Infante and Beyond

Part three of the Twitterverse giveback. FanGraphs’ colleague Zach Sanders asks about the Braves’ utility players. This confused me, because Sanders is a smart fellow who can figure things like this out himself quicker than I can. He seems slightly nefarious though, so I’ve arrived at the conclusion that his request is just Eric Hinske bait. That’s cool, Sanders. I’m totally onto you.

Anyhow, by “Braves utility players” I’m going to take creative liberty and assume that Sanders means Omar Infante. Take a glance at Infante’s positional column on Baseball-Reference. Since 2007 here are the values:

2007: 468597
2008: 75648
2009: 456879

For those who speak in English, not numerical positional coding, allow me to translate: Infante has seen quite a bit of time at second base, third base, shortstop, left field, center field, and right field over the last three seasons. By “quite a bit of time” I mean, he’s really seen playing time all over the field. Last season, for instance, he made 30 appearances at second; 10 at third; 10 at short; 10 in the outfield corner spots; and 8 in center. Plus three pinch running appearances. Infante himself is a pretty useful player. He’s roughly a league average hitter who excels versus lefties and he fields most of those positions well, or at least passably.
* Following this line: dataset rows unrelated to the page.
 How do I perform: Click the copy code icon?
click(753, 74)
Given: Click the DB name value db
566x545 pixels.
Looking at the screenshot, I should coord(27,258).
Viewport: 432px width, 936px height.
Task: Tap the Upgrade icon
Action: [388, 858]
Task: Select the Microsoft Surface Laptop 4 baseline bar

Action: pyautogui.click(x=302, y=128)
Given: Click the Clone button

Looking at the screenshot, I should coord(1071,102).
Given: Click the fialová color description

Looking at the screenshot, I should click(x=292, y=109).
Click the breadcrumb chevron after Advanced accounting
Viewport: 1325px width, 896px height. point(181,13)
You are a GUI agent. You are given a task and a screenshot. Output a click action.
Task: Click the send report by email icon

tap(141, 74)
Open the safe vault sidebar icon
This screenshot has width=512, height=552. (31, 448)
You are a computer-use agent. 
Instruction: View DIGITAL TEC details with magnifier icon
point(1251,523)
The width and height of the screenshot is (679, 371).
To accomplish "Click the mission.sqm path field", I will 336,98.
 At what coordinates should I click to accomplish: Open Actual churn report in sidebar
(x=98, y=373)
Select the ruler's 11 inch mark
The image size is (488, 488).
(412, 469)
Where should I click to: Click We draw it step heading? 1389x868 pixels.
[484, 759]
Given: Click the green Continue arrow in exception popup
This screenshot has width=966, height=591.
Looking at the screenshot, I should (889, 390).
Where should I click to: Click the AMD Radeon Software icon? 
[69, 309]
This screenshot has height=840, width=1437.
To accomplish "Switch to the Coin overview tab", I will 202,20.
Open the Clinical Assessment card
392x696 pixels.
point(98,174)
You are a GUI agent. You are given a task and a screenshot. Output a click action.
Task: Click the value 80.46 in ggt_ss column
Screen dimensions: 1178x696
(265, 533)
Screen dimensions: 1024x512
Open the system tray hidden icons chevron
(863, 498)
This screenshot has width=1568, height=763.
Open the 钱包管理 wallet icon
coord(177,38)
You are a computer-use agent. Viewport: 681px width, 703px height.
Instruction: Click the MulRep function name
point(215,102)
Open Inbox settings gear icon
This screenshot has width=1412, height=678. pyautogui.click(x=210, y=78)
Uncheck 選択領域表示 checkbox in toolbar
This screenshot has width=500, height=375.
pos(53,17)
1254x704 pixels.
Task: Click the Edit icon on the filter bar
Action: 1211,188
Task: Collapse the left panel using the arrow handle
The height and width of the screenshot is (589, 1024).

My guess is he’s going to continue to play all over since Martin Prado appears to be the better player overall. That makes for a boring piece though, so allow me to parlay this into another Tweet (this one from Philkid3 who used to write on Beyond the Boxscore) in which he wonders aloud whether the back-up middle infielder should primarily possess the skill set of a shortstop, which is presumably interpreted as being able to fill-in at shortstop when necessary. Infante himself actually was a shortstop until the Detroit Tigers acquired Carlos Guillen in 2004. He then moved to second before becoming the super sub that he is today.

I want to open this one up to discussion a bit more, because my answer is that yes. Not because you necessarily want it (although I do think you want the defensive flexibility that being a passable shortstop emits), but because most utility players seem to be former shortstops who couldn’t cut it at the position full-time for whatever reason. Although, maybe I’m off base.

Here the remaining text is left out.